The equivalent weight is183.82 g.

Explanation:

The usual formula for calculating the equivalent weight (#"EW"#) of a substance in a redox equation is

#"EW" = "MW"/n#

where

#"MW ="# the molecular weight of the substance and

#n color(white)(ml)=# the change in oxidation number

For a disproportionation reaction, as you have above, we must modify the formula to

#"EW" = "MW"/N = "MW"/n_1 + "MW"/n_2#

where

#n_1# and #n_2# are the #n#-values for the two half-reactions and
#N# is the equivalent #n#-value for the overall reaction

We can factor out #"MW"# to get

#1/N = 1/n_1 + 1/n_2#

We can solve this equation to get

#color(blue)(bar(ul(|color(white)(a/a)N = (n_1n_2)/(n_1 + n_2)color(white)(a/a)|)))" "#

For the oxidation half-reaction

#"K"stackrelcolor(blue)("+5")("Cl")"O"_3 → "H"stackrelcolor(blue)("+7")("Cl")"O"_4#

#n = 2#

For the reduction half-reaction

#"K"stackrelcolor(blue)("+5")("Cl")"O"_3 → stackrelcolor(blue)("+4")("Cl")"O"_2#

#n = 1#

For the overall reaction

#N = (2 × 1)/(2 + 1) = 2/3#

#"EW" = "MW"/(2/3) = "122.55 g"× 3/2= "183.82 g"#

Jun 11, 2018

Here's another way to solve the problem.

Explanation:

The equivalent weight is the molecular weight (#"MM"#) divided by the number of electrons transferred per mole of reactant (#n#).
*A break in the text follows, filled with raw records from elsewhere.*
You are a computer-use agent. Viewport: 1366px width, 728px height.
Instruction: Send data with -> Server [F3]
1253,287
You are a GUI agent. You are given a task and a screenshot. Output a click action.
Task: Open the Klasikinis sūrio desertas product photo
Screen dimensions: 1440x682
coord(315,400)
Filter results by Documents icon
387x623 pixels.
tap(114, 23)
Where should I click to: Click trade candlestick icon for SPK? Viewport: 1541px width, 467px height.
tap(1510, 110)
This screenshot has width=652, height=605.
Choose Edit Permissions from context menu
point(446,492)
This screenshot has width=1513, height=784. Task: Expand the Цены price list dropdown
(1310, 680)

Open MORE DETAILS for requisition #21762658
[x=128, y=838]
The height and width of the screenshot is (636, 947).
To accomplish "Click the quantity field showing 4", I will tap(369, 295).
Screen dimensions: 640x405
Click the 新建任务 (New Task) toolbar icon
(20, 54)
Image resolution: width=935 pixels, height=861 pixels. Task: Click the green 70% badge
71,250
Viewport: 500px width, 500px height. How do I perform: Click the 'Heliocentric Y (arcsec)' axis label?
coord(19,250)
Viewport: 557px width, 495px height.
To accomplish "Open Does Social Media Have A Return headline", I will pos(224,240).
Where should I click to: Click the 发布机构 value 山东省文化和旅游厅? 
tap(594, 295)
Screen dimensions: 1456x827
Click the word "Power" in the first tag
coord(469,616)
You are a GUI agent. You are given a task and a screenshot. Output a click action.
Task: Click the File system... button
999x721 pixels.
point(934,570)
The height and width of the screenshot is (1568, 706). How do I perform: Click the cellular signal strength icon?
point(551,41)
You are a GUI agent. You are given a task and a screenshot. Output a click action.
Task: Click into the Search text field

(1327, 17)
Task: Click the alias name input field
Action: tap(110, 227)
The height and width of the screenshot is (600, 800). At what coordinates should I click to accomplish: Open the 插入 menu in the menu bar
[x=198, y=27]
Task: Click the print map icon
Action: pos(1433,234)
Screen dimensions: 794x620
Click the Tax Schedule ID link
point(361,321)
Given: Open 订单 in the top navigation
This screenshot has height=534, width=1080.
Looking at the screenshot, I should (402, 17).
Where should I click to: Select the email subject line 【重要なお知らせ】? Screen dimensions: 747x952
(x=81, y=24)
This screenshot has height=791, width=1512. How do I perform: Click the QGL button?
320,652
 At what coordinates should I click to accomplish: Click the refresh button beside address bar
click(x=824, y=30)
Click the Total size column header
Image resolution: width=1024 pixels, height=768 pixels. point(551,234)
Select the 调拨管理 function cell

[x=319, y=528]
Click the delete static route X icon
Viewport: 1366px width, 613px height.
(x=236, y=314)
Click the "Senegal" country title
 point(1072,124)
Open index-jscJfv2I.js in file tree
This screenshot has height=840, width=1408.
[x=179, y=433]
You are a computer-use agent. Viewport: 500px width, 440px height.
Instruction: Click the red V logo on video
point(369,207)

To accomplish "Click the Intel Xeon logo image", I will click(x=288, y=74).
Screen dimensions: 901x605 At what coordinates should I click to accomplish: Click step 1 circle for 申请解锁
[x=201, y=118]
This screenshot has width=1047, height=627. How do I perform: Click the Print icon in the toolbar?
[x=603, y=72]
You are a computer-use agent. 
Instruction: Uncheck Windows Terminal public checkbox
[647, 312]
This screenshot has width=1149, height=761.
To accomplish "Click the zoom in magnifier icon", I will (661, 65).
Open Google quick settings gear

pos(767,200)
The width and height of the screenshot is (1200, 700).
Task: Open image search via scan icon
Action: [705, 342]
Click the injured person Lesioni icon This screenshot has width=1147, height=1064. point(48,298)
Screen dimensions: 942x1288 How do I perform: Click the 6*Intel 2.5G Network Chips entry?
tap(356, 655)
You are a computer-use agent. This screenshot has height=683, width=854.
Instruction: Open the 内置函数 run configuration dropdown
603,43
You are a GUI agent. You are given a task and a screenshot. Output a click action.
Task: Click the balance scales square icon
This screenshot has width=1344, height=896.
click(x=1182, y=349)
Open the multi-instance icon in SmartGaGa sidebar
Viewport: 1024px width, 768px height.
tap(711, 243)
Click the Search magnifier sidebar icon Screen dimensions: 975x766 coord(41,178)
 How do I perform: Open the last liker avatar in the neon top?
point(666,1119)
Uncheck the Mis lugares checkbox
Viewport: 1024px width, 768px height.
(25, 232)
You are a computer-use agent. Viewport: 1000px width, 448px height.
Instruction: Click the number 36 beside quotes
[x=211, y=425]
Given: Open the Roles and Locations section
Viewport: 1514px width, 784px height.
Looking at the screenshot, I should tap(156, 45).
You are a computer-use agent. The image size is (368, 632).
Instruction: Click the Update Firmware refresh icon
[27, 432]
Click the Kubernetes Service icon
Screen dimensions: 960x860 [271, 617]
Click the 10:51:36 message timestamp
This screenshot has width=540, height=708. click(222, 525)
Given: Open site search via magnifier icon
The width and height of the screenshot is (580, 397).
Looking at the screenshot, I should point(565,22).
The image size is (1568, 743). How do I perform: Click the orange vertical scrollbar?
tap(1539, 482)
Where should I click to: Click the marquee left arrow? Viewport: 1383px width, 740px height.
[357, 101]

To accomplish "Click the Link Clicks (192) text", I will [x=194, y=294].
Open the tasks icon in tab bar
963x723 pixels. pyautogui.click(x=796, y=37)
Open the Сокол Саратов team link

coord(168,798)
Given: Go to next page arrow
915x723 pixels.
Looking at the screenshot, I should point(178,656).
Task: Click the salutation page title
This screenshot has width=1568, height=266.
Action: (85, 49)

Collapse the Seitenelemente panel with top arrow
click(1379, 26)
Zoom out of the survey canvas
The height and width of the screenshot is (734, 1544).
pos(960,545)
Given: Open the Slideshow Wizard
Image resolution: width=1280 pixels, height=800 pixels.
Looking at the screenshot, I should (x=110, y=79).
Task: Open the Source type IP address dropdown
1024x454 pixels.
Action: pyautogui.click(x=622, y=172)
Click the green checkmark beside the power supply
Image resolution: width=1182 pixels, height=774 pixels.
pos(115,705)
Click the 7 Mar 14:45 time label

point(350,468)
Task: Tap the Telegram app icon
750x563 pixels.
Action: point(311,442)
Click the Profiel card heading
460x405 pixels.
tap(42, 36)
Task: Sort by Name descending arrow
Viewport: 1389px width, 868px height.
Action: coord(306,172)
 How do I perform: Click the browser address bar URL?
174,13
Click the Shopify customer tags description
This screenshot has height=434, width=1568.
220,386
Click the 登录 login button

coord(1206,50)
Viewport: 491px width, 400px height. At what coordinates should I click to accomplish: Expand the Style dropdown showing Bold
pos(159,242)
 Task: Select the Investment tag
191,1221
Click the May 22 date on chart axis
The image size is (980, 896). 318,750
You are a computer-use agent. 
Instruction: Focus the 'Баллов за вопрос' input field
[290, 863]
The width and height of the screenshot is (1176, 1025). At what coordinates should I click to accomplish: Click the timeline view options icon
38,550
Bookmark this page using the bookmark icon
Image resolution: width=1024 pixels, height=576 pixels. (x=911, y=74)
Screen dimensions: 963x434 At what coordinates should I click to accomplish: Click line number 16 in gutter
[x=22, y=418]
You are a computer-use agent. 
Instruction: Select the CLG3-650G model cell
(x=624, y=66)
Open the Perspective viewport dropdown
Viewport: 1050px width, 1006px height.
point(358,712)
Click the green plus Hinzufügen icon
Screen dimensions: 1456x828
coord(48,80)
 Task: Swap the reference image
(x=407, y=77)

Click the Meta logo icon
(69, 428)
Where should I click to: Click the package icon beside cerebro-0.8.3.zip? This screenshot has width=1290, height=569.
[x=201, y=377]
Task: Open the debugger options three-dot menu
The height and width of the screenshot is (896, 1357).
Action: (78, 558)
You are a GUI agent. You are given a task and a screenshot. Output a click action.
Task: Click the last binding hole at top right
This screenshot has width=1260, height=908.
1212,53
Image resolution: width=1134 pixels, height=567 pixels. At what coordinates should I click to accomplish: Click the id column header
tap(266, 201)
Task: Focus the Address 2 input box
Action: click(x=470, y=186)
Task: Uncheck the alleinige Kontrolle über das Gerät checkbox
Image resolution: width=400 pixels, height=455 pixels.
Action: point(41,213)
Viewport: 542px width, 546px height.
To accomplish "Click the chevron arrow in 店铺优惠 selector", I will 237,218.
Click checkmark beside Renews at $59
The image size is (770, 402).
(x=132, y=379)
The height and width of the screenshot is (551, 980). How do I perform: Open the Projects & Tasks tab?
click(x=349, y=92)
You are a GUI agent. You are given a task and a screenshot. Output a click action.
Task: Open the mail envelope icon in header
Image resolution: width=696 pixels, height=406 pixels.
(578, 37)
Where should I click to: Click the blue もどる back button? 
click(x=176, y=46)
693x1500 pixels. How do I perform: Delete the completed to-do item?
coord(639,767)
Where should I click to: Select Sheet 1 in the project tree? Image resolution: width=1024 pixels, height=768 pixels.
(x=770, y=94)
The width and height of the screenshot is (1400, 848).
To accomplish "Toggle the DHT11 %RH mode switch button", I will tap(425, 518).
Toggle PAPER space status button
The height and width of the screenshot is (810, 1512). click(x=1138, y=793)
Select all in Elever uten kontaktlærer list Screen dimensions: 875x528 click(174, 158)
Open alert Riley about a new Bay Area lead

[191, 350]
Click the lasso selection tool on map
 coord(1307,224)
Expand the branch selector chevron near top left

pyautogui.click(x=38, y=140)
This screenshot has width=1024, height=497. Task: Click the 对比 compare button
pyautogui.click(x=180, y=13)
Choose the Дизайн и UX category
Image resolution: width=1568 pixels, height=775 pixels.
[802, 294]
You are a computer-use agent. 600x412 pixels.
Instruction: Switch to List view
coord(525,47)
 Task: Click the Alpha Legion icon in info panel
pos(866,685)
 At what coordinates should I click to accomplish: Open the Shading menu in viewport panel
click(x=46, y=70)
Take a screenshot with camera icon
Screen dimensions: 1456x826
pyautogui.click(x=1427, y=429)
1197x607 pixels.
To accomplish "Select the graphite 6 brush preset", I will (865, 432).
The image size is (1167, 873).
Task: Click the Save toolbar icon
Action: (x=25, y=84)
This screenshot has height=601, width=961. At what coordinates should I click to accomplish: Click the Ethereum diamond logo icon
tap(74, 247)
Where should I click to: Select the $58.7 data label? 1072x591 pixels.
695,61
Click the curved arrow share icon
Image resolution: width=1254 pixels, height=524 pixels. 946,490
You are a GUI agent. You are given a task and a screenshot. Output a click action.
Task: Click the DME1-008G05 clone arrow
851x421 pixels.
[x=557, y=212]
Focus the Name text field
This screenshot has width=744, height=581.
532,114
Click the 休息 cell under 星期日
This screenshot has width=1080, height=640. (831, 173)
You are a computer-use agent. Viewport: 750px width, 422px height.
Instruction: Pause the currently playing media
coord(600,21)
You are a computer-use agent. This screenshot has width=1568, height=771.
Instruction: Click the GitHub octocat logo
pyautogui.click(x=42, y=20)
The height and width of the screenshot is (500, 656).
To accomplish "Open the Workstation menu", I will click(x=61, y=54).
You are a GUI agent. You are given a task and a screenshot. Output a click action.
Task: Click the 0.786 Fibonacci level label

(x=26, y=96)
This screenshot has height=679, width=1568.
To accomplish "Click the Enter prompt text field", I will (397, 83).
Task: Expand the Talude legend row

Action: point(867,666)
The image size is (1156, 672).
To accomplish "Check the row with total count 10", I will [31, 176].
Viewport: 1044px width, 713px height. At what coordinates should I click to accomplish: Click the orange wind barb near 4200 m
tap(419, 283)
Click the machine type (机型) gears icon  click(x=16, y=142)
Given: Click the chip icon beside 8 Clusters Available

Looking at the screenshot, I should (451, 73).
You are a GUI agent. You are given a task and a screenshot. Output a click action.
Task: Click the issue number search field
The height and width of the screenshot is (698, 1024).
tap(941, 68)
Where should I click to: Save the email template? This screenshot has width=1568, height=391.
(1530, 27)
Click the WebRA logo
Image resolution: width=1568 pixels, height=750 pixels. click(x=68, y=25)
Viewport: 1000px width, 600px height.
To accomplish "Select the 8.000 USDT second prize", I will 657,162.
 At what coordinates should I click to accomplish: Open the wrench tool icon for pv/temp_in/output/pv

#color(blue)(bar(ul(|color(white)(a/a)"Equivalent weight" = "MM"/ncolor(white)(a/a)|)))" "#

We need the moles of electrons, so let's balance the equation by the ion-electron method.

Unbalanced equation: #"KClO"_3 → "KClO"_4 + "ClO"_2#

Reduction: #1 × ["KClO"_3 + "H"_2"O" → "KClO"_4 + "2H"^"+" + 2"e"^"-"]#
Oxidation: #2 × ul(["KClO"_3 + "2H"^"+" + "e"^"- "→ "K"^"+" + "ClO"_2 + "H"_2"O"]color(white)(mmm))#
Overall: #color(white)(mmm)3"KClO"_3 + "2H"^"+" → "KClO"_4 + 2"K"^"+" + "2ClO"_2 + "H"_2"O"#

We see that 2 mol of electrons are transferred in the reaction.

Since 3 mol of #"KClO"_3# are involved, the number of electrons transferred per mole of #"KClO"_3# is

#n = ("2 mol e"^"-")/("3 mol KClO"_3) = 2/3color(white)(l) "mol electrons per mole of KClO"_3"#

#"Equivalent weight" = "MM"/n = "122.55 g"/(2/3) = "183.82 g"#

The equivalent weight of #"KClO"_3# in this reaction is 183.82 g.